Oh my. When I read or hear commentary like that I am really happy that I live in a country with more than two parties. I think that the greater complexity of us versus them helps focus on actual policy more than platform, on action more than words. So it is not without some hope that I watch this week’s return of the minority in different form to Ottawa. If you think about it, the nation has been locked in a set of facts that have been around compared to where we were about 1990 with Chretien and Martin fighting for the Liberal leadership and Reform was well on its way on its share of the plan to break up the then somewhat squalid conservative movement with the NDP and Bloq holding their own but not breaking away. Now, in a reversal of fortunes, we have conservatives actually being the ones saying they are going to clean up government and a bunch of the untested are competing for the Liberal leadership, all the while the NDP support solidifying under a more acceptable platform and leadership than has existed for decades and the Bloq actually starting to wobble as the old guard get older. In one way this is a new start but in another it will be less than a change as the ideas being shuffled are largely the same and, mortality being what it is, it is all downhill from here.

Opening Day

Here it is. The beginning of the good part of the year. Baseball begins tonight and I am already figuring out how and when to make the drive to Cooperstown – maybe even for the Hall of Fame game. Four and a half hours according to Google but I think it is more like three and a half if Syracuse is two from here.

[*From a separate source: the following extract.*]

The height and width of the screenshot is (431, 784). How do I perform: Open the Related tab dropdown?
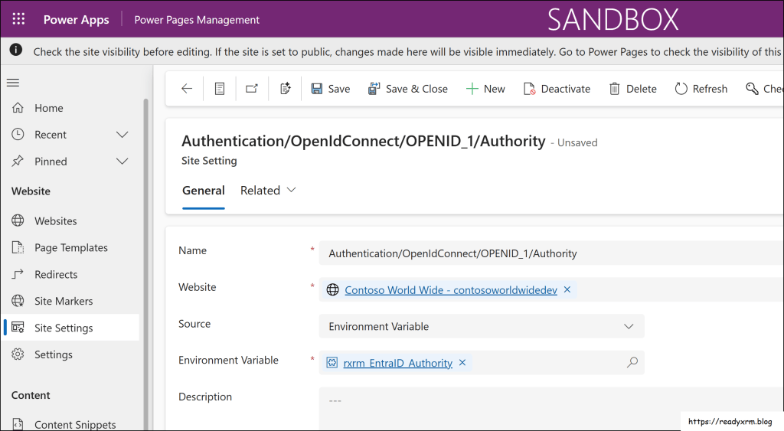point(268,191)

Baseball’s beginning also means eyeing those two Watertown Wizards double headers on the Canada Day long weekend. Maybe a game at Auburn or Syracuse or Ottawa as well. Staying away from major league tickets means you can take the family to half a dozen games instead of buying a good pair of tickets to one.

This year I play catch. I am taking my glove to Maine in two weeks and, just for the record, note that Binghampton’s in town then. Maybe I’ll buy a bat and get the kids some mitts as well and start working on their double play. Six ain’t too young – not if you want to make sure they are more interested in the game rather than something grimly isolating like fly fishing or reading. And then there are those Sox games on the car radio fading in after sunset from 1080 Hartford. And on the computer during the day.

When does it get to be too much? How many times does it take for ice cream to become boring?

Update: A few lessons learned. First, price objects of kids’ desire before exposing kids to those objects. What they do not know will not hurt you. Second, Walmart has a good range of well made little kid gloves which are are sized by the inch. The lad got a ten and herself an eleven and a half. Who knew? Canadian Tire, no so much but it may just be that the stock is not out yet because hockey season lasts until July, dontcha know. Third, test the glove by having kid hold ball in glove and turn glove over to see if kid can hold ball in glove while shaking. Passing that test move on to the grip test wherein the kid with glove on tries to keep it on as you try to tug it off. This test can be confused with the no-kid-you-are-not-getting-the-129-buck-glove situation so be clear on the verbal instructions at that moment. Finally, good to see a league baseball is still under five bucks, though you no longer get them in individual boxes.

Now, off to throw three throws, roll my ankle and lay on the ground as the kids say “Gedup! Gedup!” knowing ten years from now in the same situation they will not be as kind.

Rollerball

You know how good, how useful TV is when it gives you the chance to see a movie you were not allowed to see in grade seven. It was like a glimpse into the future when the Flea rules the planet and treats us all like pawns on a chessboard. Best of all – it’s Canadian content with Norman Jewison in the director’s chair. Dig the font. Robots will demand the use of that font when they rule us. They will also make us wear tight beige slacks.